(Stored records)
::::::
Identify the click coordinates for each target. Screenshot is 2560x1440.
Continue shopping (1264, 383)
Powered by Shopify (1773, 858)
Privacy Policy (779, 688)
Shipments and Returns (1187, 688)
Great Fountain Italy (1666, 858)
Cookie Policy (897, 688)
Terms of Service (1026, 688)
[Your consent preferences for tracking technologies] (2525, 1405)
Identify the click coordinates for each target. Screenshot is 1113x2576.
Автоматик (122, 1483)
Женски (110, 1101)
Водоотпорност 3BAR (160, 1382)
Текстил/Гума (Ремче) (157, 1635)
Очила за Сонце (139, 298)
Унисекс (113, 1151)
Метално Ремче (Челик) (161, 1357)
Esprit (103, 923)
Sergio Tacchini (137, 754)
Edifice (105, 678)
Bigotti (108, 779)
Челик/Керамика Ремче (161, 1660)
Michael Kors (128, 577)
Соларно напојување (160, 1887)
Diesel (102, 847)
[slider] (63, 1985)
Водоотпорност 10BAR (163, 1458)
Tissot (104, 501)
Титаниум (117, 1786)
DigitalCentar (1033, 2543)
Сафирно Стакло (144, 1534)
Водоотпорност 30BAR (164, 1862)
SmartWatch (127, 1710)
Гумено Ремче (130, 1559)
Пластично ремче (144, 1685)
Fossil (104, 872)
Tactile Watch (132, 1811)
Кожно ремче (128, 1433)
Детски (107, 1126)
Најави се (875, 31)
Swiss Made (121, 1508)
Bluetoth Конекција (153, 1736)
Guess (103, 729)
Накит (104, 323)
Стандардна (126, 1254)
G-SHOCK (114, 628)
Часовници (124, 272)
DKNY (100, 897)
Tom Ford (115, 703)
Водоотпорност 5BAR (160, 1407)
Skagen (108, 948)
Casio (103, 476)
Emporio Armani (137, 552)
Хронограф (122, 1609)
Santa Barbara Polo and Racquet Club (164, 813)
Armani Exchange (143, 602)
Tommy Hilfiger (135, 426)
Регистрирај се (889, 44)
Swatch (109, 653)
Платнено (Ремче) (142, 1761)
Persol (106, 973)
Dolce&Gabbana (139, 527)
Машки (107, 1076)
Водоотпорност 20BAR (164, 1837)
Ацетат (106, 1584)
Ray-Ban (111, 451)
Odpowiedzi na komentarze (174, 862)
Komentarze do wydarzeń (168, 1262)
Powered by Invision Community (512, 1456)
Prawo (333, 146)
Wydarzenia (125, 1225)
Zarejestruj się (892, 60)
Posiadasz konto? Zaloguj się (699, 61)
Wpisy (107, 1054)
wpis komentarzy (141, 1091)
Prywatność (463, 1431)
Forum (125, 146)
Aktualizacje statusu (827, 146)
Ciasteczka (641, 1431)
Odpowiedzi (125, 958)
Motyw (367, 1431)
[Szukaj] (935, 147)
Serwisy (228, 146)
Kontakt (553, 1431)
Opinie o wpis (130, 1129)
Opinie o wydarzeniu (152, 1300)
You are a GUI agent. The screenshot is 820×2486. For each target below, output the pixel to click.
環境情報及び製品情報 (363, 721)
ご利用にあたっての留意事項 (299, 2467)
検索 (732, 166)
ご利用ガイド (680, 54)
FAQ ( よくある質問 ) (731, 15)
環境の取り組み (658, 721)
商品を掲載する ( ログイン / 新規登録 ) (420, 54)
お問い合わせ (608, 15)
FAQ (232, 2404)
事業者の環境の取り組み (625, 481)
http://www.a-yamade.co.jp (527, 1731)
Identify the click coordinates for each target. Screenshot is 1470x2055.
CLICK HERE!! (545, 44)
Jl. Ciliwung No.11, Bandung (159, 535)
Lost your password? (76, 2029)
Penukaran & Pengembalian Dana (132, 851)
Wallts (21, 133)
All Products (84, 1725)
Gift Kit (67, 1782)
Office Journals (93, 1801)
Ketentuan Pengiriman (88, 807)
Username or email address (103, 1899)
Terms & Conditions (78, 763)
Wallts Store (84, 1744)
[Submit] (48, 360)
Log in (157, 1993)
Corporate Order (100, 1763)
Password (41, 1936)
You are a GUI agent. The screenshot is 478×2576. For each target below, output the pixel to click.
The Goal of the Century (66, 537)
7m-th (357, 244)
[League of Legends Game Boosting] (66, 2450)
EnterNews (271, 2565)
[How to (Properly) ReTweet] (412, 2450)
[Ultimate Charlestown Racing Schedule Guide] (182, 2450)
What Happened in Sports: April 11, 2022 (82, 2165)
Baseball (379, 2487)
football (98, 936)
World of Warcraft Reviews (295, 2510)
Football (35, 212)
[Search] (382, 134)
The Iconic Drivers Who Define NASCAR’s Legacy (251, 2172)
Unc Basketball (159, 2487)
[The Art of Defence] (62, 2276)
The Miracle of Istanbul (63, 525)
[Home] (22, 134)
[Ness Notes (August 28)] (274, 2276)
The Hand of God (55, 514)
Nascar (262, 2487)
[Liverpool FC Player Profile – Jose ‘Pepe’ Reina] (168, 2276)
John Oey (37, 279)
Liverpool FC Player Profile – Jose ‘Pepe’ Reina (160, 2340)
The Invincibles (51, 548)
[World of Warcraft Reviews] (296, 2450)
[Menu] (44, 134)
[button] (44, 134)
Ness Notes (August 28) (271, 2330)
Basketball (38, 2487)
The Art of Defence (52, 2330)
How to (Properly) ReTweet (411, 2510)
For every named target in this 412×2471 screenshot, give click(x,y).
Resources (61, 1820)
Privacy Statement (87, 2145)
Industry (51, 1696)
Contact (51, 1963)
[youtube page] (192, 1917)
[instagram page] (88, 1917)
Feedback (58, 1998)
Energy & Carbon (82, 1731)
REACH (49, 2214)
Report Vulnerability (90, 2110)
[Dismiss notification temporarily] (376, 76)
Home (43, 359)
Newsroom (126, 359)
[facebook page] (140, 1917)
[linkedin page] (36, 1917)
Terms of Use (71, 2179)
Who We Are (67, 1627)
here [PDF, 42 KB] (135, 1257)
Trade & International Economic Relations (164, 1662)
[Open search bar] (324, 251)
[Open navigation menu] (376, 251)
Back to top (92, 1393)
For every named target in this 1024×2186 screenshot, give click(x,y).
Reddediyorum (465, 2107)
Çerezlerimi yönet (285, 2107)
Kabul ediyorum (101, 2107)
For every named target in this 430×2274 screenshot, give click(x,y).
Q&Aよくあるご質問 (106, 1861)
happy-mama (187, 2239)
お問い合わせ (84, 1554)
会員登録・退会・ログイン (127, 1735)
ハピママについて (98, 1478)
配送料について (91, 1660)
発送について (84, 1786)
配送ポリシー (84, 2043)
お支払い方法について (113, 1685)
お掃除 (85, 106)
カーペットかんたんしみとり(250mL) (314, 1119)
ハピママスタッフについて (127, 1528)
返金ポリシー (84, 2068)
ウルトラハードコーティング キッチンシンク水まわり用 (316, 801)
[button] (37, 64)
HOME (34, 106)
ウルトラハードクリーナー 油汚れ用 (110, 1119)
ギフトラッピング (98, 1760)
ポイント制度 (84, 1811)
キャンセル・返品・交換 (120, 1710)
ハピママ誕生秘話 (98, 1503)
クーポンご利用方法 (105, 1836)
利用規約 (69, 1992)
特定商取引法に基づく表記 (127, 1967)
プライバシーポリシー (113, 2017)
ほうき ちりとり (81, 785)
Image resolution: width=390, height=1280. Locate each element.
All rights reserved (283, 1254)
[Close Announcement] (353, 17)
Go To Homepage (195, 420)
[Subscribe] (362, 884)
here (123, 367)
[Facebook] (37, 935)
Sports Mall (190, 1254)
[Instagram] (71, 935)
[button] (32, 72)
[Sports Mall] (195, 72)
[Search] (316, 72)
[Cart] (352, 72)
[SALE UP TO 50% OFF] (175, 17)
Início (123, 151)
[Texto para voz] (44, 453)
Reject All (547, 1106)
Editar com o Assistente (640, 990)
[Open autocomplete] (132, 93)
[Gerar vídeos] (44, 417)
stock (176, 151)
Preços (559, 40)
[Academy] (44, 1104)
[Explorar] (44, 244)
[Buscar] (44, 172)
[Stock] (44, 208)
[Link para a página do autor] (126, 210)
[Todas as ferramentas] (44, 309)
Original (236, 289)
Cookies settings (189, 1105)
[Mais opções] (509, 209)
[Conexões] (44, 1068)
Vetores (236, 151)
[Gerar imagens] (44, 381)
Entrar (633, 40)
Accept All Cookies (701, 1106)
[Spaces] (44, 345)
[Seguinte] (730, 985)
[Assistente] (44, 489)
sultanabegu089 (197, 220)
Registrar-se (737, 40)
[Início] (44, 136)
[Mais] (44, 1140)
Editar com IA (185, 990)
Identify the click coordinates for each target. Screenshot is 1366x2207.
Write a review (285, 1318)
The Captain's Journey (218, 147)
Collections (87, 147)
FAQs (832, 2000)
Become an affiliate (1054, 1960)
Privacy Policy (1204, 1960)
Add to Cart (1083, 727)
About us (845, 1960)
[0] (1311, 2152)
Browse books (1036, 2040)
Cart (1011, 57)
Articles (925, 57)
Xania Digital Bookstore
::::::
TASK TO COMPLETE: Give back, verbatim, the lines from the top of the entries above through the line containing "Skagen (108, 948)".

ANSWER SECTION:
Identify the click coordinates for each target. Screenshot is 2560x1440.
Continue shopping (1264, 383)
Powered by Shopify (1773, 858)
Privacy Policy (779, 688)
Shipments and Returns (1187, 688)
Great Fountain Italy (1666, 858)
Cookie Policy (897, 688)
Terms of Service (1026, 688)
[Your consent preferences for tracking technologies] (2525, 1405)
Identify the click coordinates for each target. Screenshot is 1113x2576.
Автоматик (122, 1483)
Женски (110, 1101)
Водоотпорност 3BAR (160, 1382)
Текстил/Гума (Ремче) (157, 1635)
Очила за Сонце (139, 298)
Унисекс (113, 1151)
Метално Ремче (Челик) (161, 1357)
Esprit (103, 923)
Sergio Tacchini (137, 754)
Edifice (105, 678)
Bigotti (108, 779)
Челик/Керамика Ремче (161, 1660)
Michael Kors (128, 577)
Соларно напојување (160, 1887)
Diesel (102, 847)
[slider] (63, 1985)
Водоотпорност 10BAR (163, 1458)
Tissot (104, 501)
Титаниум (117, 1786)
DigitalCentar (1033, 2543)
Сафирно Стакло (144, 1534)
Водоотпорност 30BAR (164, 1862)
SmartWatch (127, 1710)
Гумено Ремче (130, 1559)
Пластично ремче (144, 1685)
Fossil (104, 872)
Tactile Watch (132, 1811)
Кожно ремче (128, 1433)
Детски (107, 1126)
Најави се (875, 31)
Swiss Made (121, 1508)
Bluetoth Конекција (153, 1736)
Guess (103, 729)
Накит (104, 323)
Стандардна (126, 1254)
G-SHOCK (114, 628)
Часовници (124, 272)
DKNY (100, 897)
Tom Ford (115, 703)
Водоотпорност 5BAR (160, 1407)
Skagen (108, 948)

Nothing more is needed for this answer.